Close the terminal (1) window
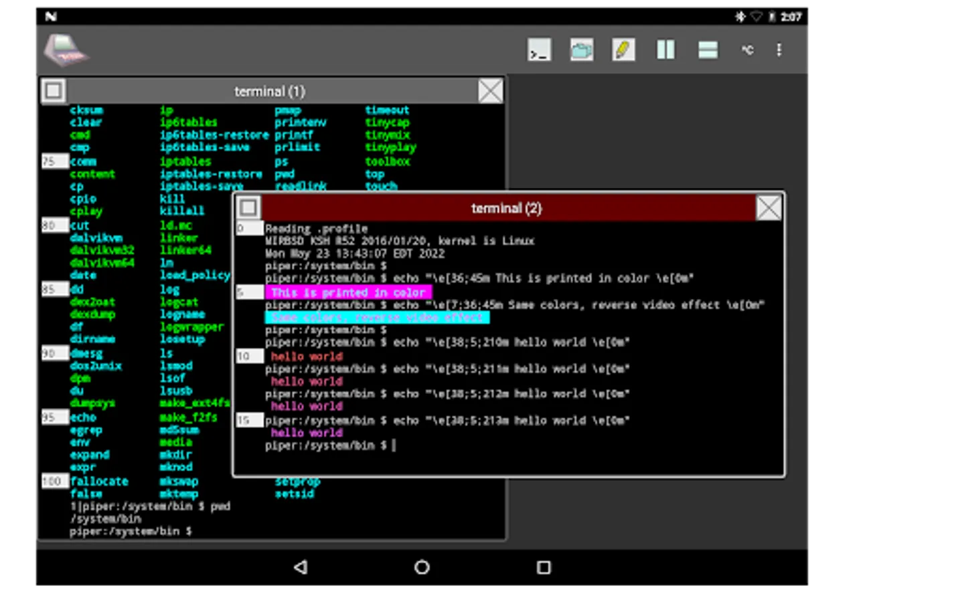The height and width of the screenshot is (602, 964). pyautogui.click(x=491, y=91)
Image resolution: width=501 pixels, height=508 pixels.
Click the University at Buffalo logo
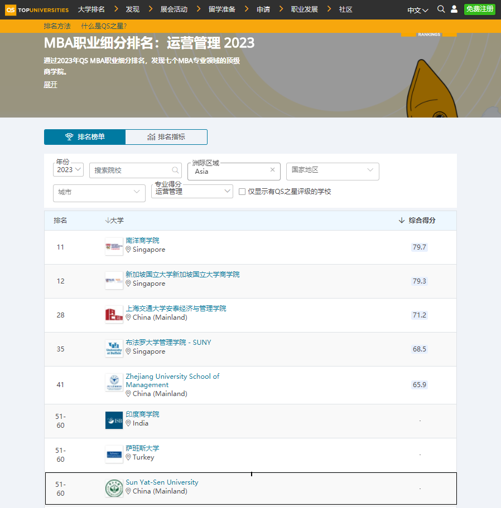[114, 349]
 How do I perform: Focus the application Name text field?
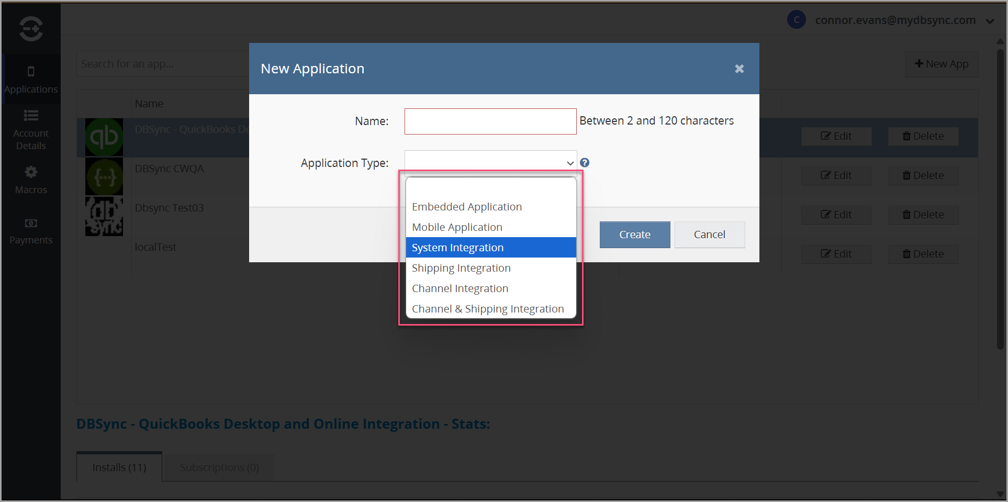point(490,121)
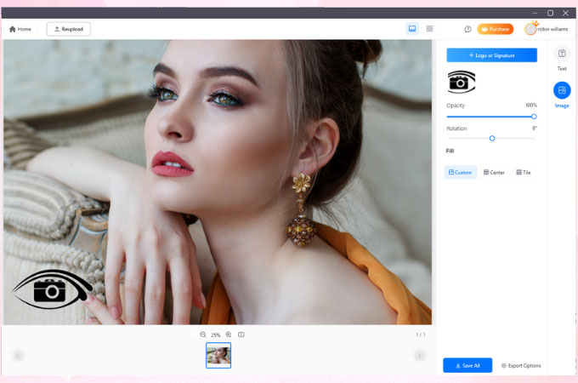Select the Text watermark tab

[x=562, y=57]
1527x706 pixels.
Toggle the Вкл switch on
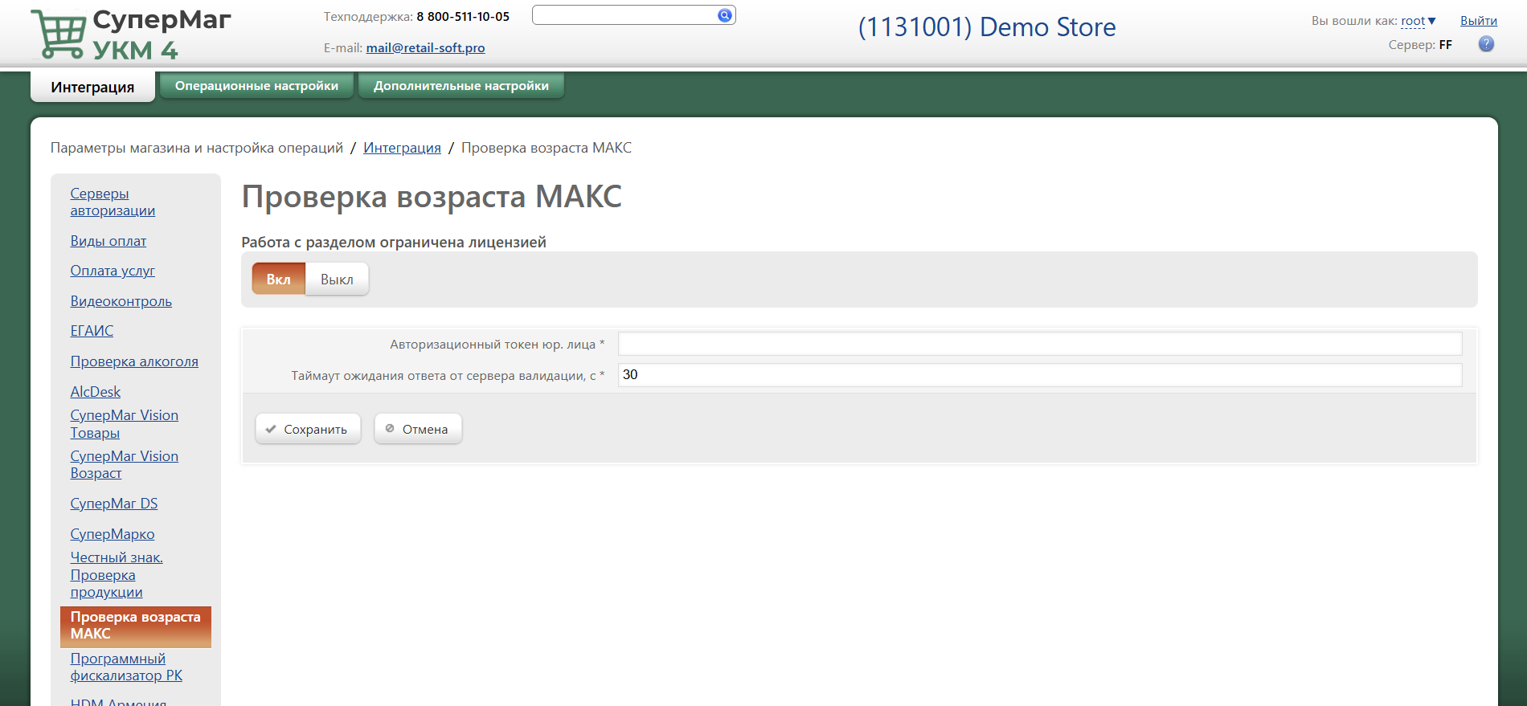point(278,280)
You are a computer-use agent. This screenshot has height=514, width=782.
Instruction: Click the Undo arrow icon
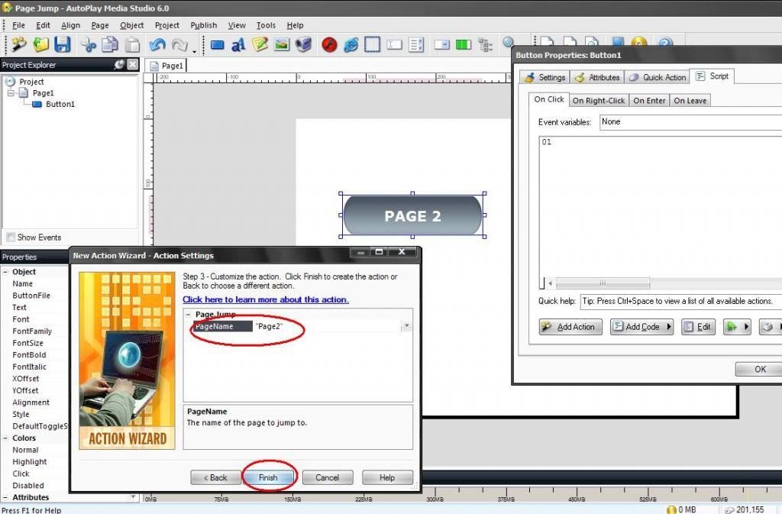click(157, 44)
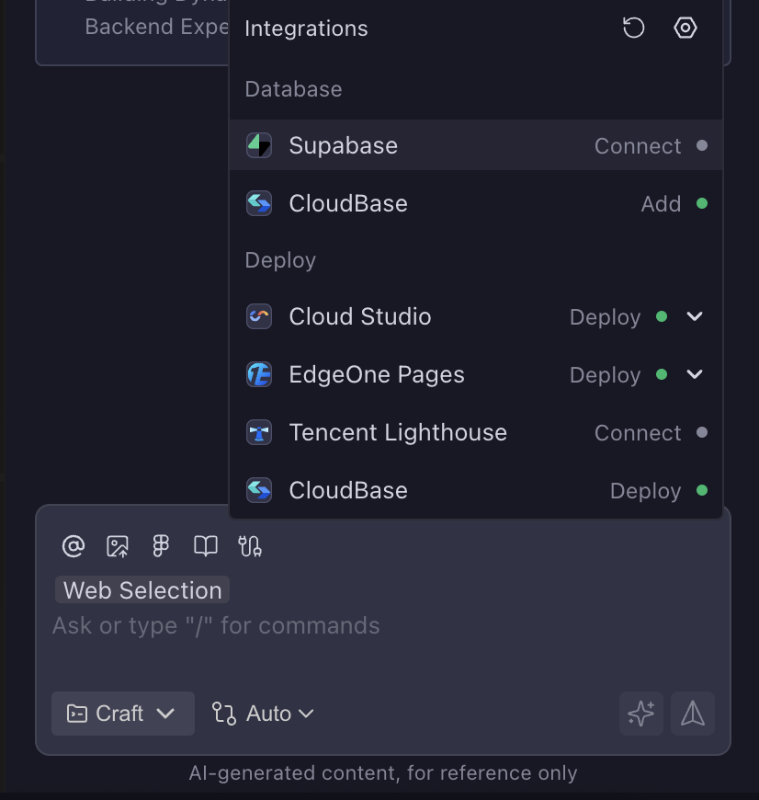The height and width of the screenshot is (800, 759).
Task: Select the CloudBase deploy entry
Action: (348, 490)
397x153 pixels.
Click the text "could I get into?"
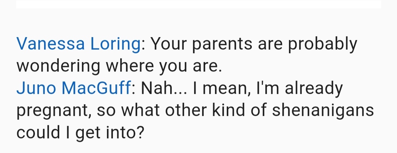80,132
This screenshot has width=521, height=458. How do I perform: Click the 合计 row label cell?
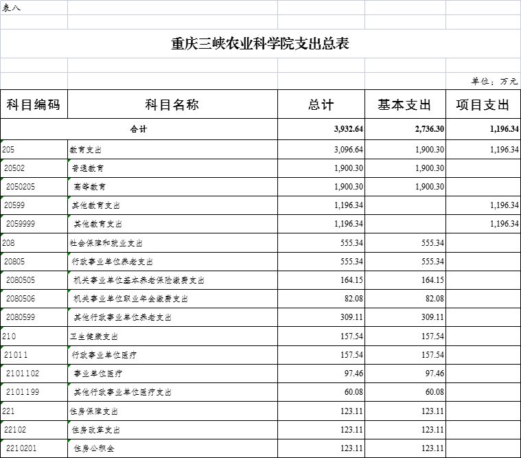(x=139, y=129)
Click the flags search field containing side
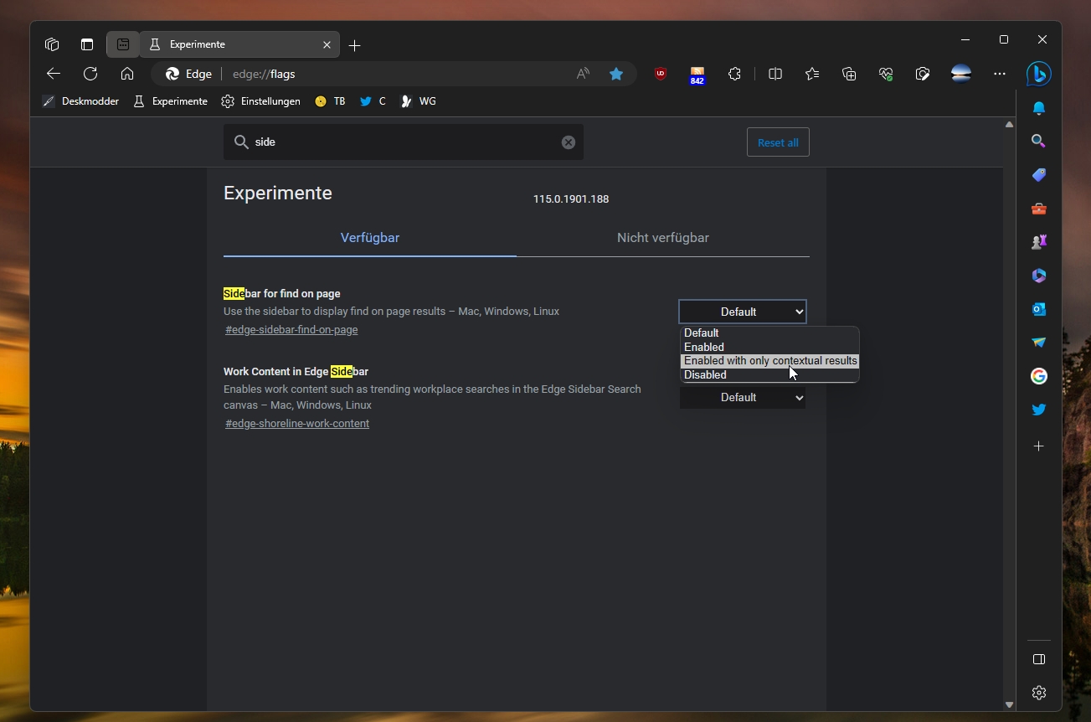1091x722 pixels. click(404, 142)
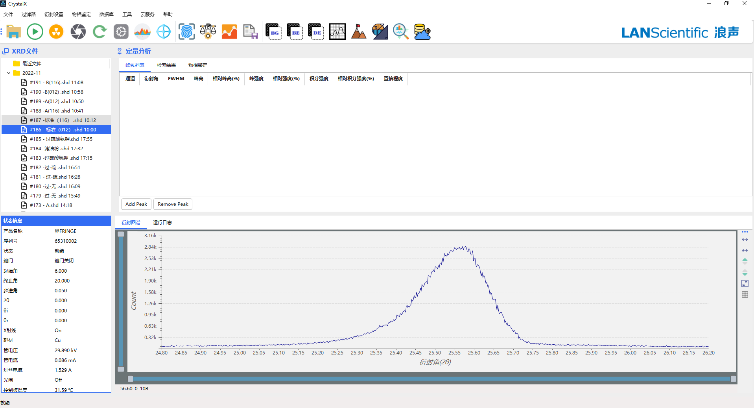Click the Remove Peak button
Viewport: 754px width, 408px height.
tap(173, 204)
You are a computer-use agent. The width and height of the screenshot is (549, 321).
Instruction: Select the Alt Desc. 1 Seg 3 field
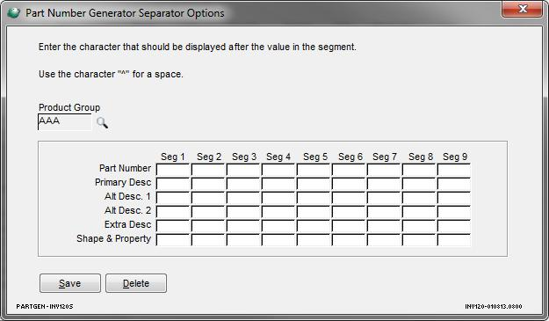[x=243, y=197]
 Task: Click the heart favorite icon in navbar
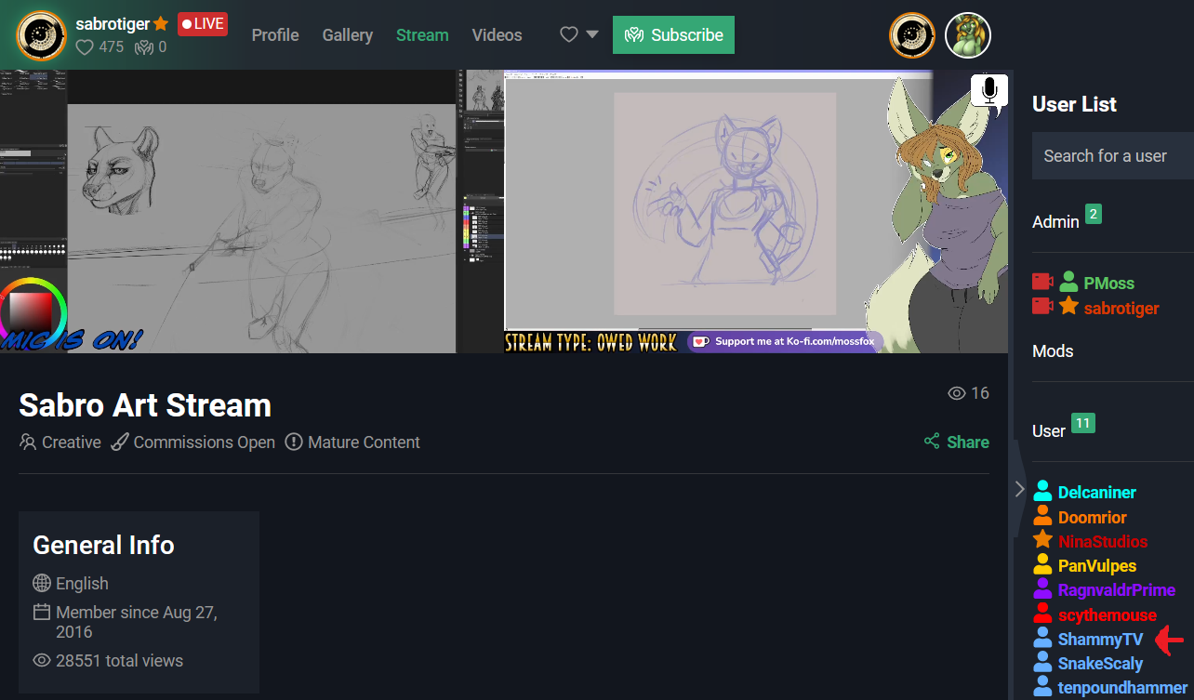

^^^^^^^^

YOUR GOAL » Report how many lines of the records above contain the word "agent", and give only that number.

RESPONSE » 2